Dans son édition quotidienne de ce lundi 21 février 2011, « La lettre de la photographie » révèle que 736 pellicules de photos du mythique photographe de l’agence Gamma seraient entreposées dans le bunker normand où la société Corbis-France conserve les archives de l’agence Sygma.
Le 25 mai dernier, je publiais ici même « La seconde mort de l’agence Sygma », un billet annonçant le dépôt de bilan de la société Corbis-Sygma. Souvenez-vous, en 1999, l’homme le plus riche du monde, Bill Gates, rachetait l’agence Sygma dirigée par Hubert Henrotte.
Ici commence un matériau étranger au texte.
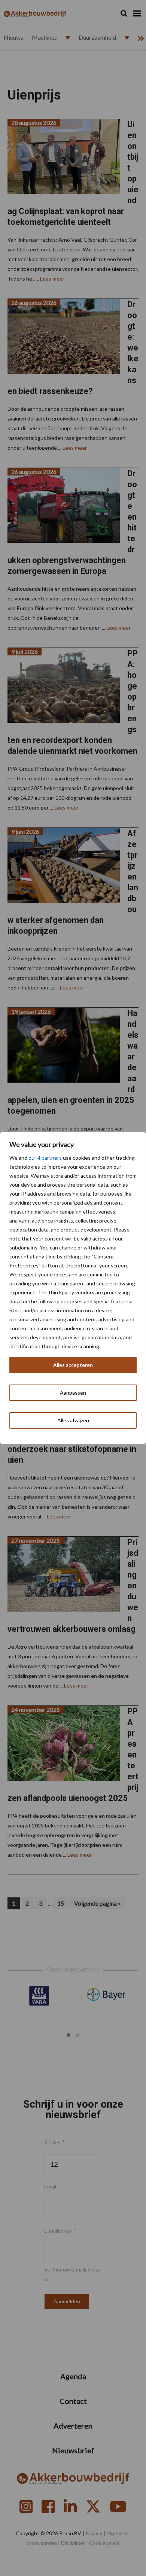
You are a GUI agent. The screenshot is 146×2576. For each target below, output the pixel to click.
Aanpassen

Une agence de presse qui domina le marché du photojournalisme pendant plus de trente ans.
Pour cette opération, deux sociétés de droit français étaient créées : Corbis France, une société détenue à 99% par Corbis Corporation, la maison mère, et Corbis-Sygma, une filiale de Corbis France… Comme quoi les américains connaissent le principe des poupées russes !
Prenant le prétexte d’un procès perdu contre un photographe (Lire : « Corbis-Sygma : le poids de Gates, le choc d’Aubert »), Corbis Corporation décida de déposer le bilan de Corbis-Sygma. L’affaire fut rondement menée et ne fit guère de bruit, mes confrères se contentant de donner la version de Corbis, où l’infortuné ex-photographe Dominique Aubert était désigné comme la brebis galeuse responsable de la perte du troupeau.
Neuf mois après, on n’entendait plus parler de Corbis-Sygma. Au tribunal de commerce, toutefois, se succèdent les audiences concernant les démêlés juridiques faisant suite à la liquidation du groupe Eyedea (Keystone, Gamma, Rapho) au profit du photographe François Lochon.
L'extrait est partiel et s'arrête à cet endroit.